If you are responsible for security, you know how difficult it is to justify funding for security measures — until a security breach happens. At that point, senior management gets involved and one question will be asked: "What do you need to prevent this from happening again?" This is your opportunity to make the most of a security event and obtain the resources you need to be proactive to help avoid future events. If you are not prepared with a solid answer, the opportunity may be lost.
It is always worthwhile to be prepared to explain what resources you need to address security risks. Even if a security breach doesn't occur, having information ready can help you justify needed measures. If an incident does happen, you probably won't have time to do all the homework required for a good security plan.
Having a plan is essential. The planning should adopt a holistic, all-security-risks approach.

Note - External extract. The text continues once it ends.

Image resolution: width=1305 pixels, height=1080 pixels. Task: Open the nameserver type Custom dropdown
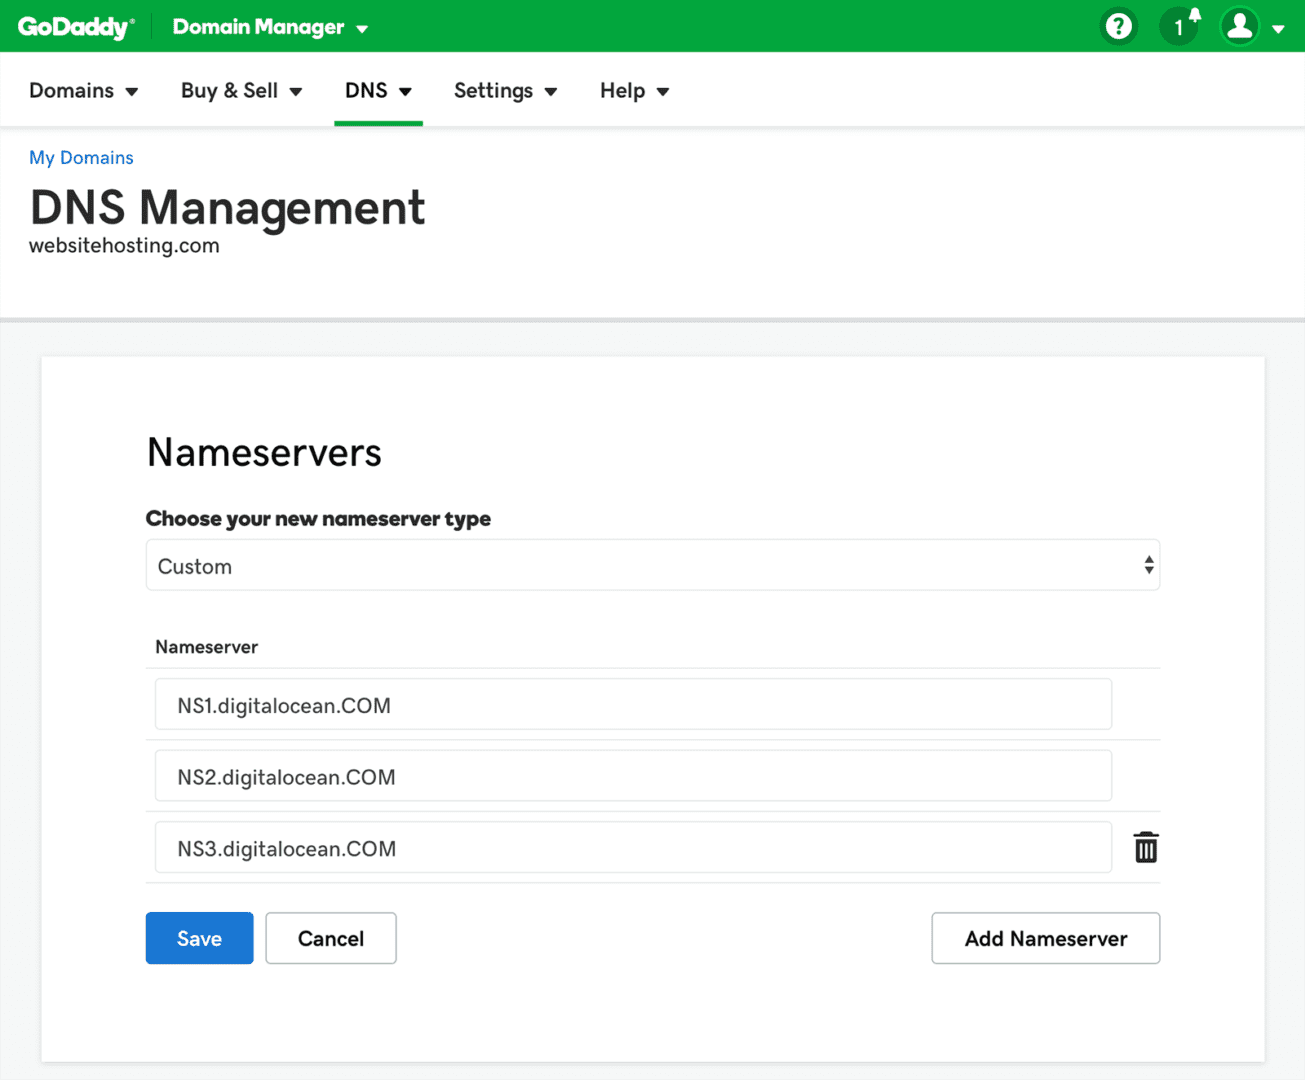coord(652,566)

Although it may not be seen, the playbook needs to be well written as there is a chance senior management will ask to see it. If it is not available to be presented immediately, the implementation of the plan could be delayed.
Remember the old philosophical question, "If a tree falls in the woods and no one is there to hear it, does it make a sound?" It's much the same with security. How would anyone know that a security program is effective without an occurrence to test it? For instance, how do you show that the camera installed over the door acted as a deterrent to the person who was contemplating a violent act if the act did not occur? The answer is simple. You can't.
That is one reason why budget justifications are challenging for security. Compounding the problem is that security is a cost center and does not drive revenue. To top it off, security breaches are rare. It is easy for top executives to take security for granted, but complacency is a breeding ground for disaster.